2PC — Two-Phase Commit

2PC is widely used in many organisations.

Only TM has timeout. TM timeout means after a timeout period the TM has receive response from a specific RM.

Work Flow

  1. TM sends commit requests, i.e. pre commit requests, to all involved RMs. During this phase, RMs that receive the requests will start the transaction but not commit it. Resource is locked once the transaction is started on the RMs.
    • It blocks other requests that require the access to the locked resource.
  2. It will have 2 scenarios on the second phases
    • If all RMs success on the previous phase, then TM sends commit instruction to all RMs;
    • If one or more of the RMs are failed on the first phase, no matter due to network failure, pre commit failure, TM timeout, or other errors, then TM will send out abort instructions to all RMs.

Pros

Better commit success rate compared to a service directly calling other parties. This is because the pre-commit phase already verify that it is able to commit before the TM sending out commit request. If the pre-commit success, the server and network are most likely in a good state.

Cons

  1. Single node failure. The entire transaction workflow is managed by the TM. If the TM down during the process, the transaction is broken.
  2. Blocking the distributed system. Resource is locked between phase one and phase two. If there are network issues or server issues, e.g. STW, it could block other requests to access the same resource for long.
  3. Data inconsistent. If in the 2 phase, the TM has sent commit request to RM1 and RM1 has committed, at the same time both TM and RM1 down before RM2 receive the commit request from the TM, then there will be data inconsistent because RM1 committed while RM2 hasn’t. Also the standby instance of TM might not has yet synchronised the transaction state from the Pre-Active TM.

3PC — Three-Phase Commit

3PC has relatively higher transaction success rate and lower resource lock time compared to 2PC.
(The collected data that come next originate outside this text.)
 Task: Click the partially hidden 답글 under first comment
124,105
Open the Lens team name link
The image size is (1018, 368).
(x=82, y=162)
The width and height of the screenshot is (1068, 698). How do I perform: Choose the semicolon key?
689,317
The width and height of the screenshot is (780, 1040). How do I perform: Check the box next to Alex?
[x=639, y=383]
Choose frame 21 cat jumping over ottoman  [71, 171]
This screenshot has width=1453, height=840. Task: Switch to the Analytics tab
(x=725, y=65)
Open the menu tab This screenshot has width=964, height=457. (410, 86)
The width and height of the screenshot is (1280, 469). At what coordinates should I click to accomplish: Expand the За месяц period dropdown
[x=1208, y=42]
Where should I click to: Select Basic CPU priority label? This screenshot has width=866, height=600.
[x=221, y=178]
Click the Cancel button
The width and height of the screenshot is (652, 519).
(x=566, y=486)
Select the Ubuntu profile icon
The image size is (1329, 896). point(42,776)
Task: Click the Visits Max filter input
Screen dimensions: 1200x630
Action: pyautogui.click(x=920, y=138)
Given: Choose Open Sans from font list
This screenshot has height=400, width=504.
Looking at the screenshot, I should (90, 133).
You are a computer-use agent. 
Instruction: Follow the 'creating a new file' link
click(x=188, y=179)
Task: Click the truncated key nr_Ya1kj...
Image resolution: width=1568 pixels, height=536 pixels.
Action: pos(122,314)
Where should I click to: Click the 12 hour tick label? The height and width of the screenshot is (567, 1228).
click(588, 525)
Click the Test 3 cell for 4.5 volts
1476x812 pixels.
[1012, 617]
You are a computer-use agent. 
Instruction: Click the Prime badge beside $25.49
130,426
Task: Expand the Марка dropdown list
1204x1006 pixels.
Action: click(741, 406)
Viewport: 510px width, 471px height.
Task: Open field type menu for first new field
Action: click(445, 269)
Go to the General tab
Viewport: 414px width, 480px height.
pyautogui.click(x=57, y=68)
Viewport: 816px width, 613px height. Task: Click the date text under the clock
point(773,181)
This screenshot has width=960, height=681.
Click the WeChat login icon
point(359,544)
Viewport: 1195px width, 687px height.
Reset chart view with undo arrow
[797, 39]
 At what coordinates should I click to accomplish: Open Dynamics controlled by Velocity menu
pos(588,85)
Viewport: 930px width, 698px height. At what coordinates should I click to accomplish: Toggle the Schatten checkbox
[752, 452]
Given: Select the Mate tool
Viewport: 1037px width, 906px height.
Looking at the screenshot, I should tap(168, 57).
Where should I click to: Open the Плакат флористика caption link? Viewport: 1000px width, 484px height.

In 3PC, both TM and RM have timeout.

Work Flow

Key changes

  1. In the 2nd phase, if the TM hasn’t got the response from certain RMs, then it will assume those RMs are failed to pre-commit. Then the TM will send out abort instructions to all RMs.
  2. In the 3rd phase, if RMs are timeout, then they will continue to commit.

Pros

  1. Higher Transaction success rate and lower resource lock time because the can-commit phase tests the network and servers’ state is in good condition.
  2. Both TM and RM have timeout mechanism. This reduces the probability of data inconsistent.

Cons

  1. It hasn’t solved all the issues of 2PC but rather just mitigate their severity.
  2. Data inconsistent. If the TM fail and some of the RMs has pre-committed while others are not, then there will be data inconsistent.

Compensation Mechanisms

Here are the typical ways of applying compensation to deal with the data inconsistent issues of 2PC and 3PC.

  1. Human intervention compensation
  2. Schedule tasks compensation
  3. Cron jobs compensation

Eventual Consistency with Message Queue, Schedule Tasks and Local Transaction Table

This approach is suitable for those system without high concurrent requests. It’s enough for many small to medium businesses or internal systems. Both the schedule service and MySQL are the bottlenecks of this system. Frequently read/write would place overloaded stress on MySQL DBs. Scaling is also an issue because here services are tightly coupled with the db.

Work Flow

Both phase 1 and 2 are local DB transaction execution.

You can’t rollback a task once it is committed/consumed in a third party systems so writing to local DB before sending message to MQ is the key.

Therefore, we first write to local DB before sending message to MQ.

  1. Anything fail before sending to the MQ won’t impact other services.
  2. If the MQ is down
    • If the MQ hasn’t sent out message to the order service, then it’s fine because when its standby instance take place, it will send out the message.
    • If the MQ has sent out the message to the order service, we will have mechanism described in the above diagram to ensure Idempotency so no need to worry about repeat consumption issues.